Die Wichtigkeit des Sangha
Der Buddha starb vor etwa 2500 Jahren und überließ uns seine Lehren – den Dharma – damit wir ihn in die Praxis umsetzen, und darum geht es im Buddhismus. Aber um gut praktizieren zu können, brauchen wir vertrauenswürdige Beispiele, Menschen, die tatsächlich die Lehren Buddhas gelernt, studiert, praktiziert und einige seiner Ziele erreicht haben, um uns zu helfen und uns anzuleiten. Die Gemeinschaft solcher Menschen ist der Sangha.

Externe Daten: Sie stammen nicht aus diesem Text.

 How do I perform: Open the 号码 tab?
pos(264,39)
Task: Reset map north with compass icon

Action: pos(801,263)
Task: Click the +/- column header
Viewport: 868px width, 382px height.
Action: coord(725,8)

Heutzutage betrachten wir oftmals Prominente als unsere Vorbilder: Schauspieler, Models, Sänger und Sportler. Aber diese Menschen haben ihre eigenen Probleme. Wir wissen, dass ihr Privatleben häufig ziemlich chaotisch ist. Und das ist nicht alles, denn wenn wir völlig besessen von Prominenten und ihrem Leben sind, führt das für gewöhnlich meist dazu, mit unseren Freunden Klatschgeschichten über sie auszutauschen und stärker als sonst an materiellen Dingen zu hängen; diese Aktivitäten bringen weder uns noch anderen irgendeinen wahren Nutzen oder Glück. Der Sangha besteht hingegen aus Menschen, die bereits eine gewisse Ebene ihrer Probleme beseitigt haben – was doch großartig ist – und daran arbeiten, auch den Rest loszuwerden. Ist es dann nicht sinnvoll ihrem Beispiel zu folgen, wenn auch wir frei von unseren Problemen werden wollen?

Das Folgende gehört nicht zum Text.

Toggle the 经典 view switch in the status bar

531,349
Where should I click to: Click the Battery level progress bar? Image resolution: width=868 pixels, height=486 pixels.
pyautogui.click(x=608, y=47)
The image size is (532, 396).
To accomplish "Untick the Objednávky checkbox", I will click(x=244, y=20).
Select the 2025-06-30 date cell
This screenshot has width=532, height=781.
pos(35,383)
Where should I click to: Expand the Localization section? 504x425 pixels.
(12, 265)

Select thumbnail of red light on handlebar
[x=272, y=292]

Der Dank gebührt ganz allein dem Sangha, dass uns heute in unserer modernen Welt die wunderbar erhaltenen Lehren des Buddha zur Verfügung stehen, die von einer Generation an die nächste weitergegeben wurden. Der Sangha inspiriert uns, einen Blick über unsere unmittelbaren Probleme hinaus zu werfen und zu erkennen, dass es einen Pfad gibt, der uns vollkommen aus allem Leid hinausführt. Und er ist nicht nur für uns inspirierend, anleitend, ermutigend und unterstützend, auf jedem Schritt des Weges. Daher sagt man manchmal, dass es ohne den Sangha keinen Buddhismus gibt.
Zusammenfassung
Wie können wir ein gutes Vorbild im Leben finden? Auch wenn wir vielleicht keinem echten Sangha-Mitglied begegnen – jemandem mit echten Verwirklichungen, einem Arya-Sangha – so können wir doch Menschen treffen, die erfahrener in Bezug auf den Dharma sind, und Inspiration von ihnen bekommen. Ihr Beispiel zu sehen regt uns an ihren Fußspuren zu folgen.

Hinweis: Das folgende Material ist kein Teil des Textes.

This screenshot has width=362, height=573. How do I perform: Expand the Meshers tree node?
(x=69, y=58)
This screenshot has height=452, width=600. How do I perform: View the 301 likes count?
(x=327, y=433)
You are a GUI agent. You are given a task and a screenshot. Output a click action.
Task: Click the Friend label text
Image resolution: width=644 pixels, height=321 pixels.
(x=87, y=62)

Durch den Einsatz buddhistischer Mönche und Nonnen, dem konventionellen Sangha, war es möglich, dass sich der Dharma in der gesamten Welt verbreitet hat. So, wie man den Buddha als Arzt sieht und den Dharma als Medizin, bezieht man den Sangha auf die Krankenpfleger, die uns auf dem Pfad ermutigen und anleiten, während wir daran arbeiten, für immer Freiheit von all unseren Problemen zu erlangen.